# [Task to carry out]
Skip every picture, and copy exactly the lines from the one containing "The width and" to the end of the data.

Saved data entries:
•••
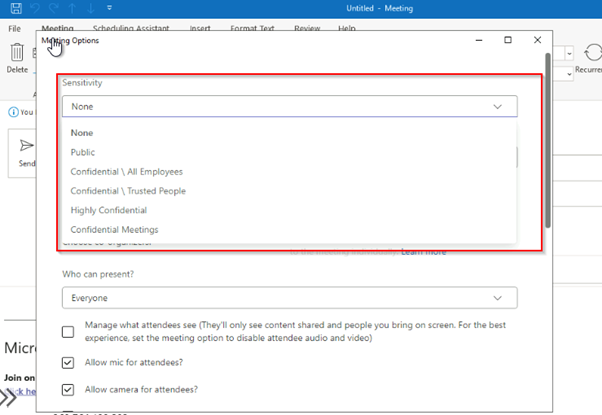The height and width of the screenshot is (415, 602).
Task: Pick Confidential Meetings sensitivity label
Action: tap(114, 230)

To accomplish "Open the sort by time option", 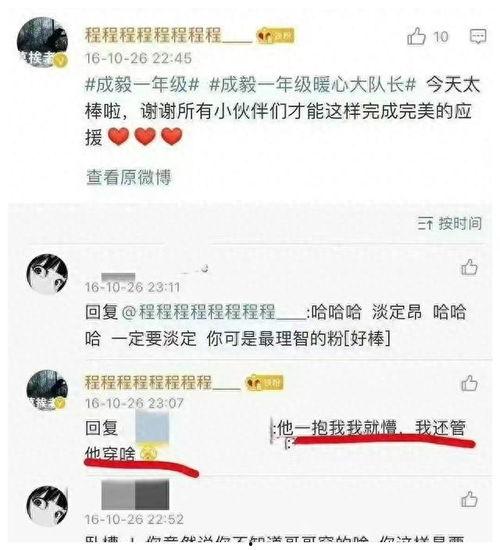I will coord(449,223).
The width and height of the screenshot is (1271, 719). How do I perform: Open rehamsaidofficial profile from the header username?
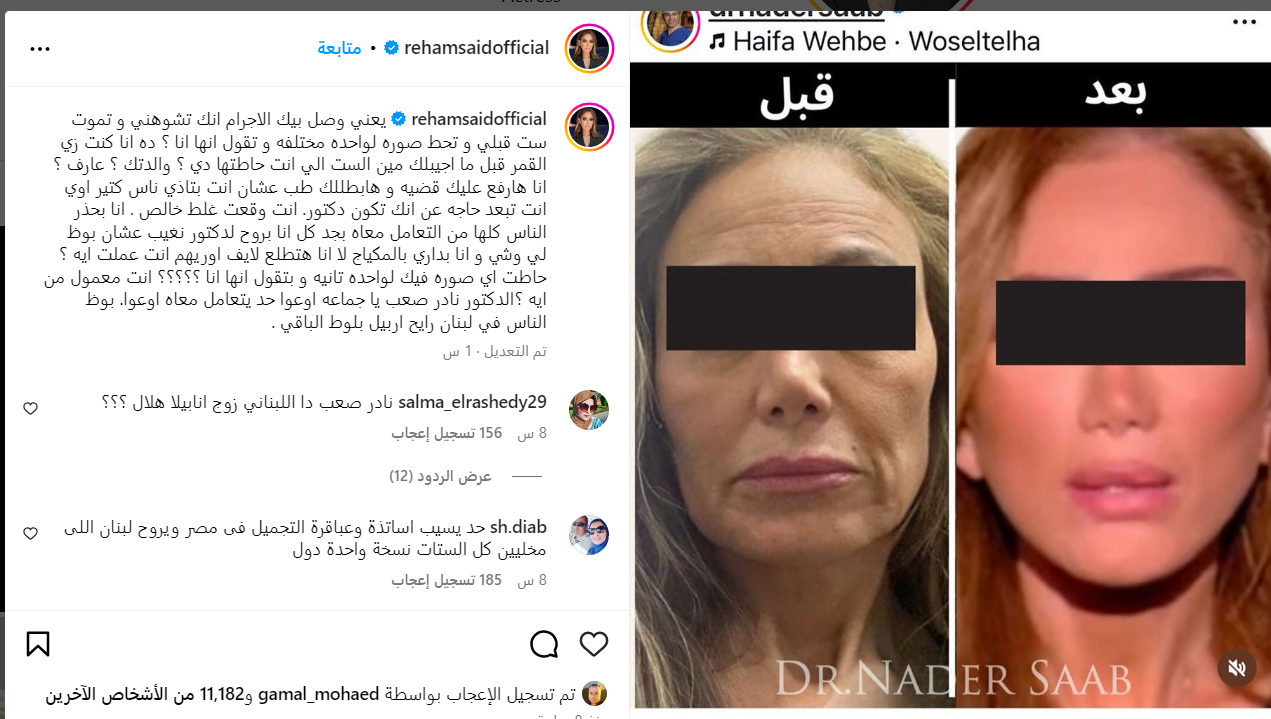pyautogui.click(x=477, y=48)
•••
# [Written response]
The width and height of the screenshot is (1271, 719). How do I perform: Open rehamsaidofficial profile from the header username?
pyautogui.click(x=477, y=48)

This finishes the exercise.